__EXCERTO FORNECIDO__
=-=-=

Seria igualmente de supor que, tendo sido escolhido para suceder ao 13.º Dalai Lama por meditada revelação, Kenzin Gyatso conservasse o costume e deixasse nas mãos da divina providência a sua régia linhagem. Puro engano.
Segundo Humberto Alencar, em Novembro do ano passado, o actual Dalai Lama propôs que, «em vez de esperar que os sábios religiosos encontrassem a próxima encarnação, fosse ele quem a escolhesse». Alencar acrescenta que «para impor o seu método e estabelecer uma linha sucessória segura para os separatistas, o Dalai Lama sugeriu um referendo entre os budistas tibetanos». A proposta demonstra o empenho de Kenzin Gyatso em determinar a escolha do seu herdeiro, mas parece ter sido recebida pelos Lamas com escasso entusiasmo.
Sobre a enigmática personagem, o professor Elias Jabbour lembra que, em 1989, quando o «pacifista» foi agraciado com o Prémio Nobel da Paz, defendia a detenção de armas nucleares por parte da Índia.

=-=-=

__DADOS APRESENTADOS__

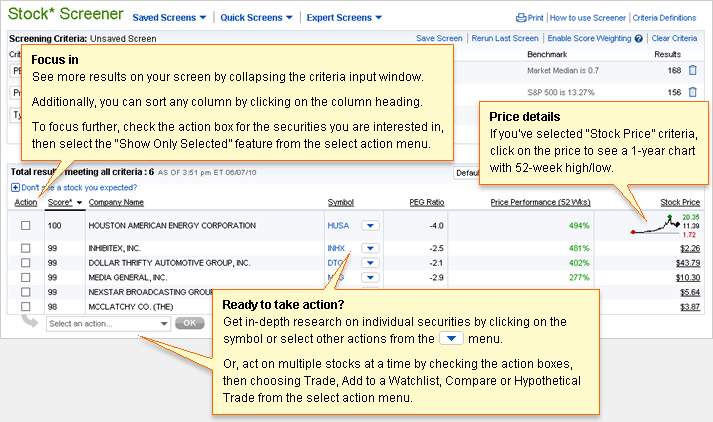713x422 pixels.
Task: Check the box for Inhibitex, Inc.
Action: click(x=26, y=249)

=-=-=

__PROBLEMAS A RESOLVER__
A. Responda com base no excerto sobre a sucessão do Dalai Lama:
(i) Segundo Humberto Alencar, em que mês o atual Dalai Lama fez a proposta de escolher a próxima encarnação?
(ii) Que meio sugeriu o Dalai Lama para impor o seu método?
(iii) Em que ano o Dalai Lama recebeu o Prémio Nobel da Paz?
B. Prossiga o texto sobre a sucessão do Dalai Lama a partir da última frase apresentada.

__LISTA DE RESPOSTAS__
A.
(i) Em novembro do ano passado.
(ii) Um referendo entre os budistas tibetanos.
(iii) Em 1989.

B.
Mais recentemente, notou ainda Humberto Alencar, o 14.º Dalai Lama declarou ser «muito cedo para dizer se a guerra no Iraque foi um erro» e mostrou-se convicto da necessidade de «reprimir o terrorismo».
Mesmo não tendo feito luz sobre o que considera «reprimir», a declaração soa estranha proferida por alguém que se apresenta como genuíno defensor da paz.

A duplicidade do Dalai Lama

Do ambiente místico que serve de pano de fundo à campanha chamada de pró-Tibete, não sobressai a história recente da relação envolvendo a China, o Tibete – que a integra - e o Dalai Lama. É natural, tendo em conta que a verdade não interessa ao capitalismo neoliberal, que prefere reescrever o passado de acordo com os seus objectivos presentes e futuros.

É por isso que muitos dos que se deixam encantar pela lenga-lenga do Dalai Lama e da sua «causa», desconhecem que foi este mesmo 14.º Dalai Lama e o seu «governo» quem, em 23 de Maio de 1951, autorizou a assinatura do Acordo dos 17 Artigos regulando «a integração pacífica do Tibete na China, a sua autonomia subordinada ao governo central, e a manutenção do regime vigente no Tibete até à elaboração ulterior dos princípios da sua reforma democrática», como explicou nas páginas do Avante! Carlos Aboim Inglez, a 29 de Novembro de 2001.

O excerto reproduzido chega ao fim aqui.